┌──
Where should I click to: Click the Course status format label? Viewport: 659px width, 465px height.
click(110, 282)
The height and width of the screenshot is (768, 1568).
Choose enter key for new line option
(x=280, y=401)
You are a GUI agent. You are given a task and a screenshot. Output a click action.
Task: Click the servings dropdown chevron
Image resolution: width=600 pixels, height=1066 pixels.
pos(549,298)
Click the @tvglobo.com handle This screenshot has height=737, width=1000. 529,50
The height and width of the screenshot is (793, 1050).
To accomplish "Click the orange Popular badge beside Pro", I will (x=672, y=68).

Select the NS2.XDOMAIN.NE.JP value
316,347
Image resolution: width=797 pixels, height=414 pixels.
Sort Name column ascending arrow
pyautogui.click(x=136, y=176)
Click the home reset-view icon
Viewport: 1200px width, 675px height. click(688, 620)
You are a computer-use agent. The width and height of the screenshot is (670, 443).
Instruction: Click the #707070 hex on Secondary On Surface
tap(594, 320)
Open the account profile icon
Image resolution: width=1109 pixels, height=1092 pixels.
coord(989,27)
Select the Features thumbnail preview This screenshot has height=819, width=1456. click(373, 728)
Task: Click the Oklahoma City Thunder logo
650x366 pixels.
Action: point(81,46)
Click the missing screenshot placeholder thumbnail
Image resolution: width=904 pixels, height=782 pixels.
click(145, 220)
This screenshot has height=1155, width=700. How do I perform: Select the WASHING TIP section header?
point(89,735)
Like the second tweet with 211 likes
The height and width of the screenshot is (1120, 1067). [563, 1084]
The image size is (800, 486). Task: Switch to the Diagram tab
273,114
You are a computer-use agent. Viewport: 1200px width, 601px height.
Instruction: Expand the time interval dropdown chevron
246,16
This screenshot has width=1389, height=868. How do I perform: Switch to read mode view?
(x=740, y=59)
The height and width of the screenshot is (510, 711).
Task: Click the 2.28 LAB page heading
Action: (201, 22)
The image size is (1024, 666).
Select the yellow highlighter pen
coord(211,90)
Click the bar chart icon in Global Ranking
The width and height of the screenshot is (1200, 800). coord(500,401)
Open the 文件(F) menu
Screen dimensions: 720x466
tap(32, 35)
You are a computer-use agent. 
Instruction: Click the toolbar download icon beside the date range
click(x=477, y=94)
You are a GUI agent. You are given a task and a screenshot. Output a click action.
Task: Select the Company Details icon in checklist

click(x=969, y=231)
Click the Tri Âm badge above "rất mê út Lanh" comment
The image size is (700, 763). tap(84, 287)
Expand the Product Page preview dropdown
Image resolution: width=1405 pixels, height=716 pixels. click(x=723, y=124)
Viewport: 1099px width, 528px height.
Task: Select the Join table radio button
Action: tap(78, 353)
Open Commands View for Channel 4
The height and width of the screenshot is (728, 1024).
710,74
└──
▸ TO DO: Within the material above, copy exactly the lines from the line that holds "Select the NS2.XDOMAIN.NE.JP value" up to and including the line that holds "You are a computer-use agent. The".

▸ RESPONSE AREA:
Select the NS2.XDOMAIN.NE.JP value
316,347
Image resolution: width=797 pixels, height=414 pixels.
Sort Name column ascending arrow
pyautogui.click(x=136, y=176)
Click the home reset-view icon
Viewport: 1200px width, 675px height. click(688, 620)
You are a computer-use agent. The width and height of the screenshot is (670, 443).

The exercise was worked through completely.